Print each entry below precisely as it reads.
━━ Provided data ━━
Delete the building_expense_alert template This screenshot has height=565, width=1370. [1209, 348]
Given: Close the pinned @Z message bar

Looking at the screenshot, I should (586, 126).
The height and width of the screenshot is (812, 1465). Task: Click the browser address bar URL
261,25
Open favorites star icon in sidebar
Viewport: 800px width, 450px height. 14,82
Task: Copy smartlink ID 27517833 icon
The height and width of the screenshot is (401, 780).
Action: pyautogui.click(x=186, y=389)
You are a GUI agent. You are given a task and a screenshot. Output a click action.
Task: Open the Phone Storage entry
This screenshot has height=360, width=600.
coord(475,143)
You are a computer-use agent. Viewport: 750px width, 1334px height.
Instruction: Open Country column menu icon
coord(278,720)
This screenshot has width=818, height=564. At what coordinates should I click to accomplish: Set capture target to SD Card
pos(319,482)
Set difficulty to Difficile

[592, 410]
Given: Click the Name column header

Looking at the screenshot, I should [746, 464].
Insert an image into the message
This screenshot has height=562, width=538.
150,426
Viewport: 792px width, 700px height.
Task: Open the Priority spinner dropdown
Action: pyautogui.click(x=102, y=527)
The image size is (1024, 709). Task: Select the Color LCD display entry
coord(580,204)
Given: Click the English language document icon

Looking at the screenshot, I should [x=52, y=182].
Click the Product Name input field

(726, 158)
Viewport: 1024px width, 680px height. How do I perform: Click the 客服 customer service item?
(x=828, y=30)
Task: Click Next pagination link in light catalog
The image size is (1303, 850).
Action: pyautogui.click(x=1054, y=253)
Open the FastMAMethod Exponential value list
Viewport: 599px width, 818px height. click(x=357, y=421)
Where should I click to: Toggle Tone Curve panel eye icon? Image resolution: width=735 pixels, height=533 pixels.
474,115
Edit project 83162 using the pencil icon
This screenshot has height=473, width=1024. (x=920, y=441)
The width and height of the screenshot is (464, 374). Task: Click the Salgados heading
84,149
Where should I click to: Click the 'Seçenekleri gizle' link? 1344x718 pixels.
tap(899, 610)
━━━
Expected output
Delete the building_expense_alert template This screenshot has height=565, width=1370. [1209, 348]
Given: Close the pinned @Z message bar

Looking at the screenshot, I should (586, 126).
The height and width of the screenshot is (812, 1465). Task: Click the browser address bar URL
261,25
Open favorites star icon in sidebar
Viewport: 800px width, 450px height. 14,82
Task: Copy smartlink ID 27517833 icon
The height and width of the screenshot is (401, 780).
Action: pyautogui.click(x=186, y=389)
You are a GUI agent. You are given a task and a screenshot. Output a click action.
Task: Open the Phone Storage entry
This screenshot has height=360, width=600.
coord(475,143)
You are a computer-use agent. Viewport: 750px width, 1334px height.
Instruction: Open Country column menu icon
coord(278,720)
This screenshot has width=818, height=564. At what coordinates should I click to accomplish: Set capture target to SD Card
pos(319,482)
Set difficulty to Difficile

[592, 410]
Given: Click the Name column header

Looking at the screenshot, I should [746, 464].
Insert an image into the message
This screenshot has height=562, width=538.
150,426
Viewport: 792px width, 700px height.
Task: Open the Priority spinner dropdown
Action: pyautogui.click(x=102, y=527)
The image size is (1024, 709). Task: Select the Color LCD display entry
coord(580,204)
Given: Click the English language document icon

Looking at the screenshot, I should [x=52, y=182].
Click the Product Name input field

(726, 158)
Viewport: 1024px width, 680px height. How do I perform: Click the 客服 customer service item?
(x=828, y=30)
Task: Click Next pagination link in light catalog
The image size is (1303, 850).
Action: pyautogui.click(x=1054, y=253)
Open the FastMAMethod Exponential value list
Viewport: 599px width, 818px height. click(x=357, y=421)
Where should I click to: Toggle Tone Curve panel eye icon? Image resolution: width=735 pixels, height=533 pixels.
474,115
Edit project 83162 using the pencil icon
This screenshot has height=473, width=1024. (x=920, y=441)
The width and height of the screenshot is (464, 374). Task: Click the Salgados heading
84,149
Where should I click to: Click the 'Seçenekleri gizle' link? 1344x718 pixels.
tap(899, 610)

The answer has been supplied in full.